Wednesday, 2 April 2014
Page Fourteen - Ninja Reflexes (Copcast #129)
George aches today. He’s just crawled out of bed to discover his legs don't want to work and that pretty much everything from the neck down is running about 30 seconds behind. Why?
Well, yesterday they were tasked to implement the summer drink-driving campaign. It’s the same every year; the summer months mean increased alcohol consumption earlier in the day and therefore more chances for the police to catch the scourge of UK roads, the drink-driver.
In the UK police have the power to stop any moving vehicle to check the driver’s driving documents and the drink drive campaign is used to get the message over to anyone who is stopped. For the most part, drivers welcome this small inconvenience but there are the odd few that take a real exception to getting stopped. In George's experience these are the ones who normally have something to hide.
After about three hours stopping vehicles, George decided to go a little further afield. All of the drivers he had stopped so far had been receptive to the campaign. Those with minor traffic violations (brake lights not working, no seat belts) were given tickets and breathalysed. No drink drivers here, so he went deeper into the countryside.
It didn't take him long; his attention was drawn to a sports coupe clearly not keeping to the speed limit in the country lanes. George made ground on it, it was pushing 55 in a 30 but he was struggling to keep it in view. Then a tractor pulled out and the car had to slow down, George caught up with it and pulled it over. He could not get past the tractor so had no choice.
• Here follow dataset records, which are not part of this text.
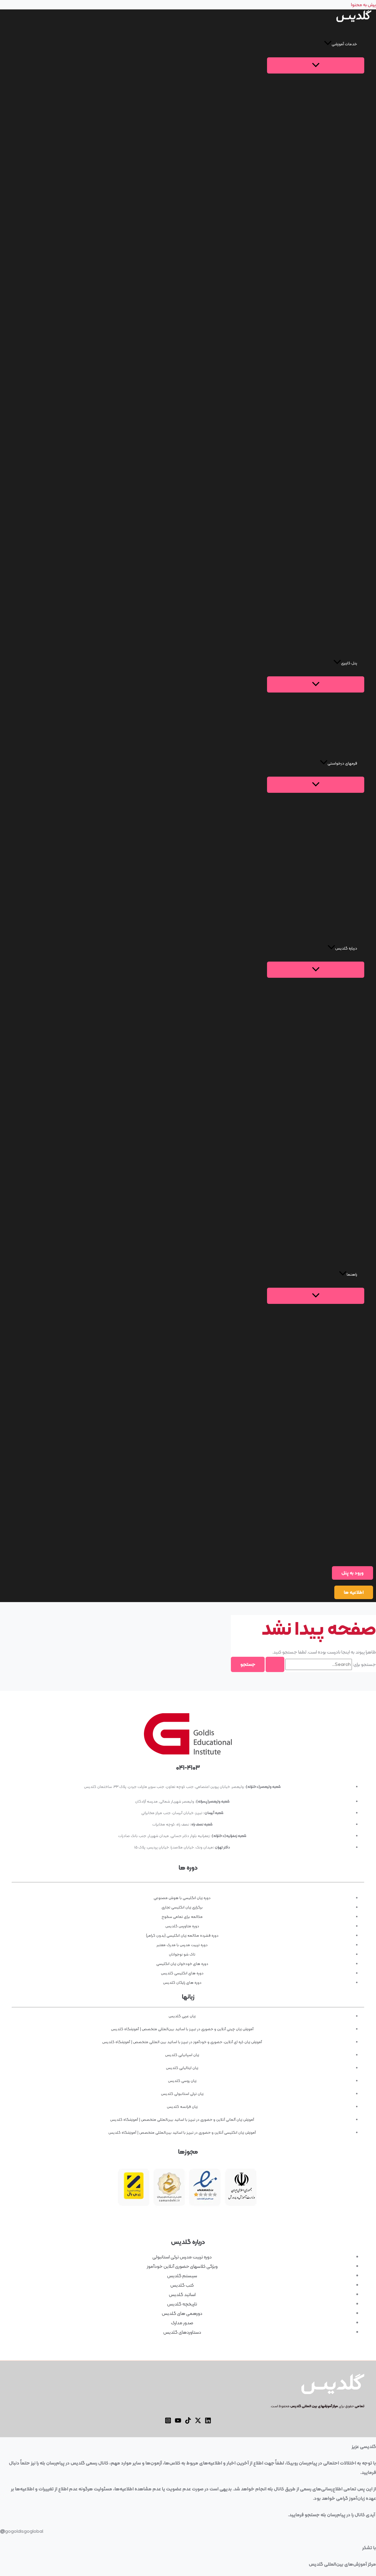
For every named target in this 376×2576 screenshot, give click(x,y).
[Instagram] (168, 2422)
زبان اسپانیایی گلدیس (182, 2054)
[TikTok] (188, 2422)
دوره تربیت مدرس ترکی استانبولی (182, 2257)
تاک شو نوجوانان (182, 1954)
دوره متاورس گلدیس (182, 1926)
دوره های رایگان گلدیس (182, 1982)
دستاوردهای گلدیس (182, 2332)
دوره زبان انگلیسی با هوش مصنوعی (182, 1897)
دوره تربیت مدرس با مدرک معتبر (182, 1944)
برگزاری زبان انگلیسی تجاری (182, 1907)
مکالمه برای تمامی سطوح (182, 1916)
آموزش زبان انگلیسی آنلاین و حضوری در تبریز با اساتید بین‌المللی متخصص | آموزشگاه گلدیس (182, 2132)
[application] (328, 43)
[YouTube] (178, 2422)
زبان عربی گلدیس (182, 2016)
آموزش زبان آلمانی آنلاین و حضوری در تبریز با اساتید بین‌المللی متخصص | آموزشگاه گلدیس (182, 2119)
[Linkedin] (208, 2422)
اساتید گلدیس (182, 2294)
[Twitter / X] (198, 2422)
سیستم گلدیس (182, 2276)
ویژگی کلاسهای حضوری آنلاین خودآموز (182, 2266)
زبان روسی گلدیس (182, 2080)
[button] (315, 43)
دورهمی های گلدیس (182, 2313)
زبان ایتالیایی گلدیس (182, 2067)
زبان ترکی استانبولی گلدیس (182, 2093)
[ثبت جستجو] (275, 1664)
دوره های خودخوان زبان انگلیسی (182, 1963)
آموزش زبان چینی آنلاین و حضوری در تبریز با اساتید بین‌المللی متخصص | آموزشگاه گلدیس (182, 2029)
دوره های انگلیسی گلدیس (182, 1973)
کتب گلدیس (182, 2285)
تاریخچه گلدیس (182, 2304)
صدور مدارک (182, 2323)
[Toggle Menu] (315, 65)
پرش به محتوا (363, 5)
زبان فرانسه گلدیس (182, 2106)
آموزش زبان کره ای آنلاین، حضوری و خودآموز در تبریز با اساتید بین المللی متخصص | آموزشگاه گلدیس (182, 2041)
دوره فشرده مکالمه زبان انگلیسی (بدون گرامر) (182, 1935)
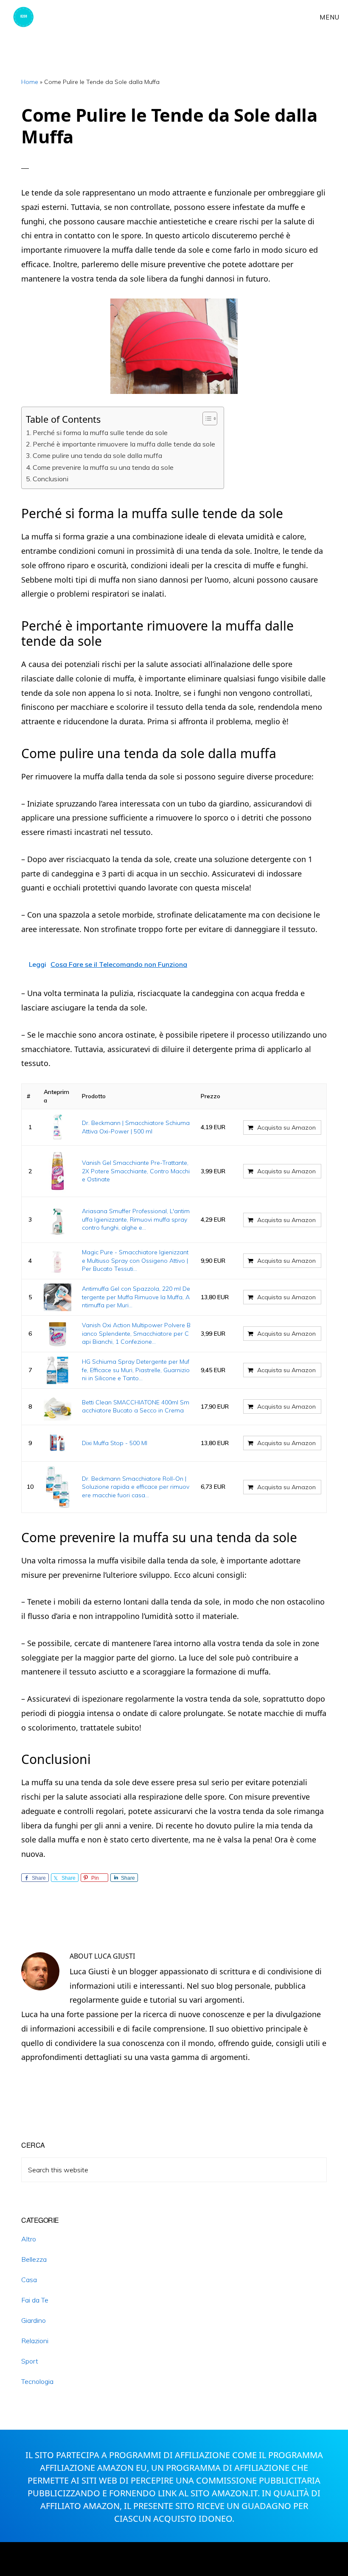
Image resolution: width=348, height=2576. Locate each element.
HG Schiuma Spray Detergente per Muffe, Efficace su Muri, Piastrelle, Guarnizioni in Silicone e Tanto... (136, 1370)
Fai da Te (34, 2300)
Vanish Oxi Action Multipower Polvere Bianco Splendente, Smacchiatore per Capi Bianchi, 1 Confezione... (136, 1333)
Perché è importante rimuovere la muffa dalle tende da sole (124, 444)
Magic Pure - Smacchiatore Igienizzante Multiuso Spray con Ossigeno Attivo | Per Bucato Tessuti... (135, 1260)
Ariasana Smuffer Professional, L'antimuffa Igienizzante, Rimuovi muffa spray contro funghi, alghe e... (136, 1219)
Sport (29, 2361)
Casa (29, 2279)
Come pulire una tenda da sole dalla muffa (97, 455)
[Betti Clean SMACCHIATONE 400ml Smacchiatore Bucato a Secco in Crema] (58, 1407)
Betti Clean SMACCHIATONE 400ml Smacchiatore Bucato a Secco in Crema (135, 1406)
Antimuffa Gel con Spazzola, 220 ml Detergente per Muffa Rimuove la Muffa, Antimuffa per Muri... (136, 1297)
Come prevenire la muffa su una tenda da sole (103, 467)
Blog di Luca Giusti (36, 17)
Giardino (33, 2320)
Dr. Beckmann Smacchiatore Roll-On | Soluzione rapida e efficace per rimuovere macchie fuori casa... (135, 1487)
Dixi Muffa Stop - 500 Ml (114, 1443)
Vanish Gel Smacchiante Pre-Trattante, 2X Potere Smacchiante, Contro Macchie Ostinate (136, 1171)
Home (29, 82)
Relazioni (34, 2340)
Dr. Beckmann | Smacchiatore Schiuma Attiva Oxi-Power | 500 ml (136, 1127)
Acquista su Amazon (286, 1127)
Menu (330, 17)
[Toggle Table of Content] (205, 418)
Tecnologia (37, 2381)
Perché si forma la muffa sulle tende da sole (100, 432)
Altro (28, 2239)
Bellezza (34, 2259)
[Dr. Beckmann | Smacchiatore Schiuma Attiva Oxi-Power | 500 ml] (58, 1127)
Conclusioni (50, 478)
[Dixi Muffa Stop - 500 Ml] (58, 1443)
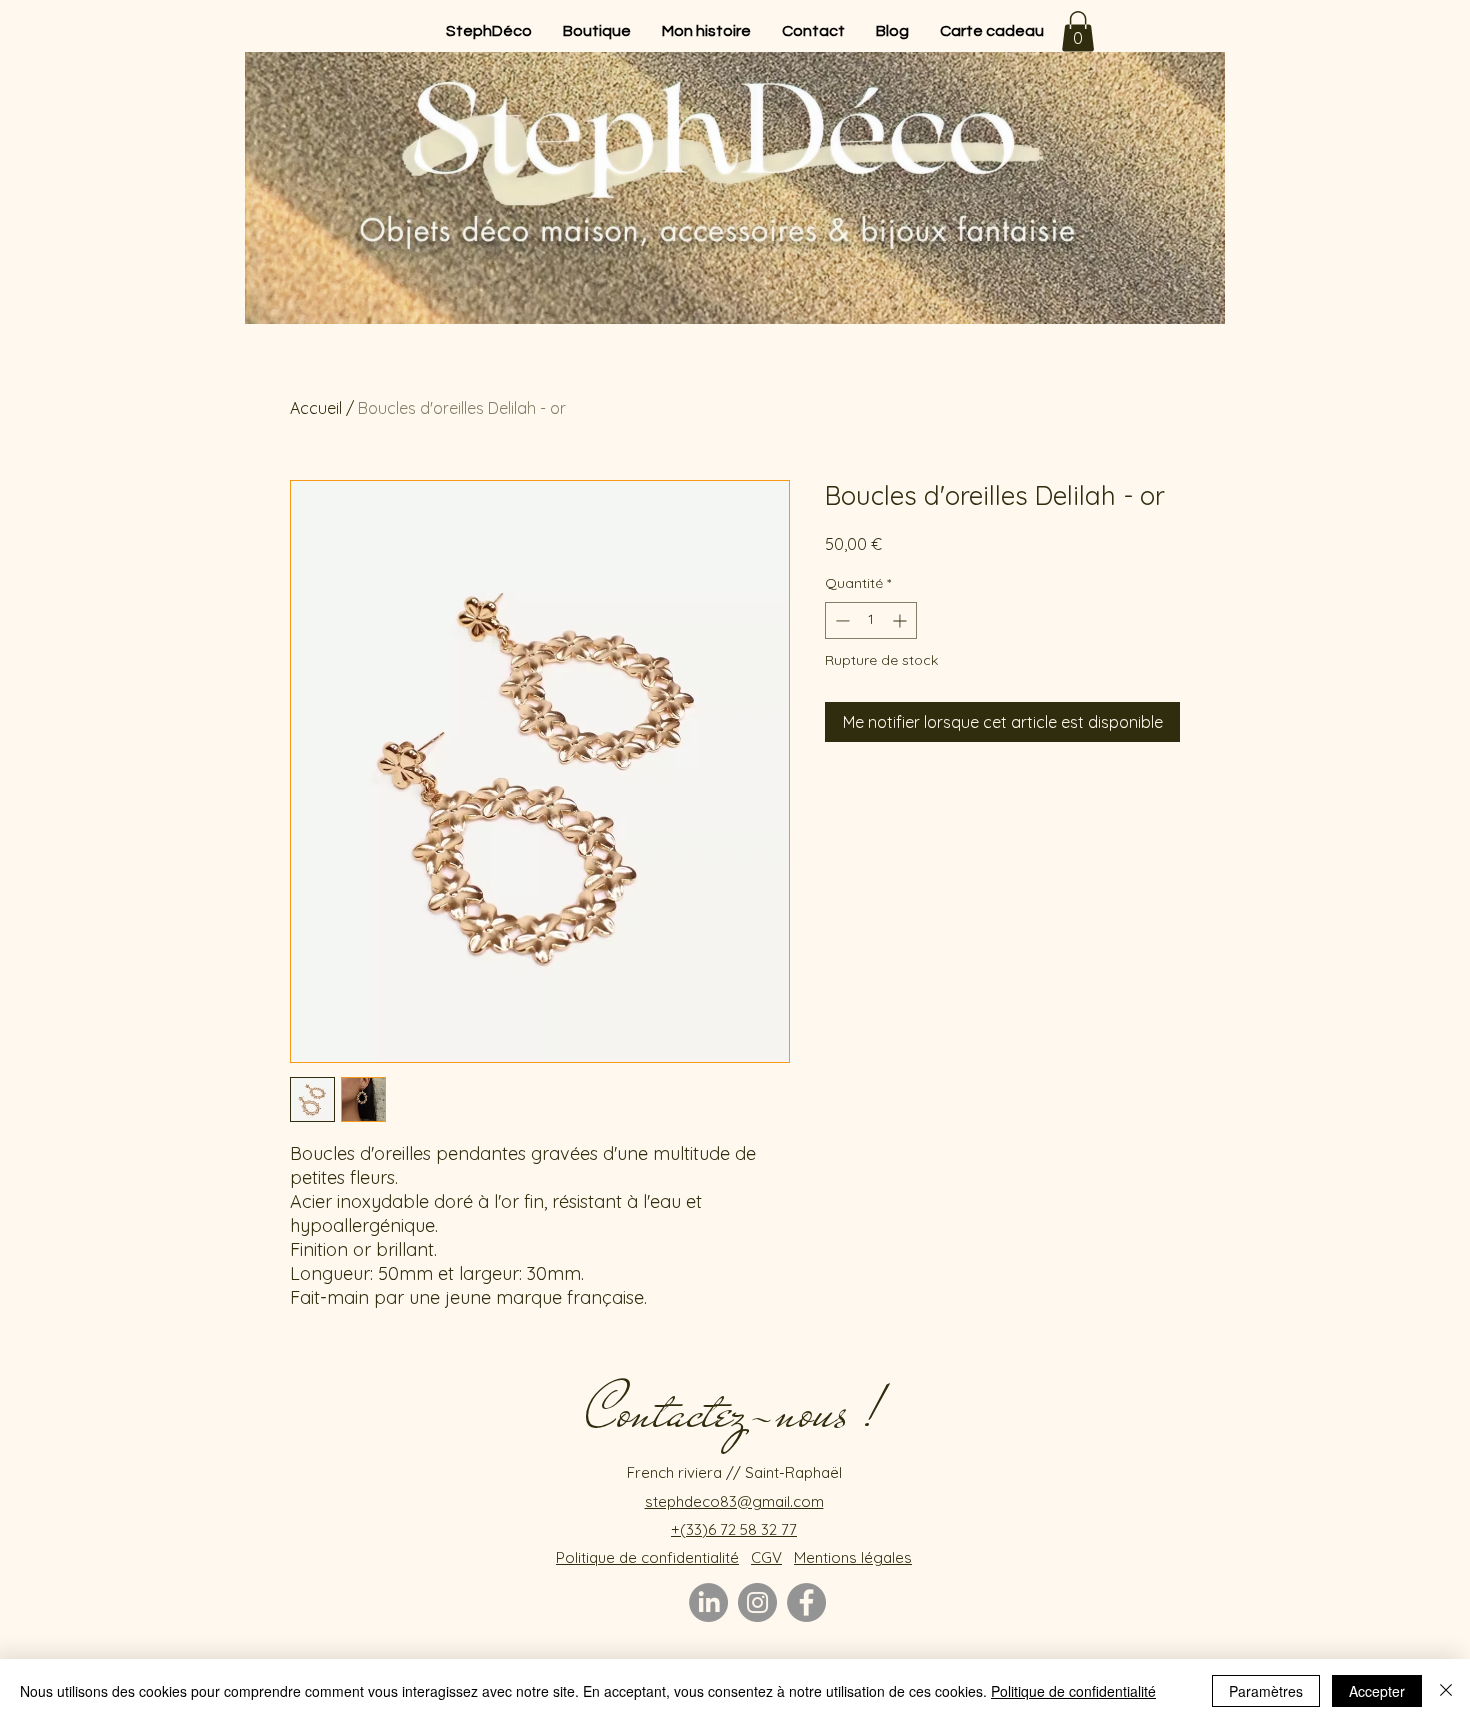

You can tell a lot from how someone gets out of a car. Their stance and their attitude give a lot of information. George’s personal radar was on full and he could sense that he was going to have his hands full. Fortunately he was not alone, his probationer was fired up and could sense the same. He seemed to pick up on George’s wariness as they approached the driver. As it turned out, a fat lot of good that did.
"Hello sir, do you know why we’ve stopped you?” George asked.
"Um, I think I was going a little fast around that last bend officer" he replied.
The driver was leaning against his car, he was a little unsteady on his feet, his speech was slurred and his eyes were glazed. ‘Bingo’, George thought.
"Okay, this is how it is. I suspect you have been drinking so I require you to provide a specimen of breath,” he instructed.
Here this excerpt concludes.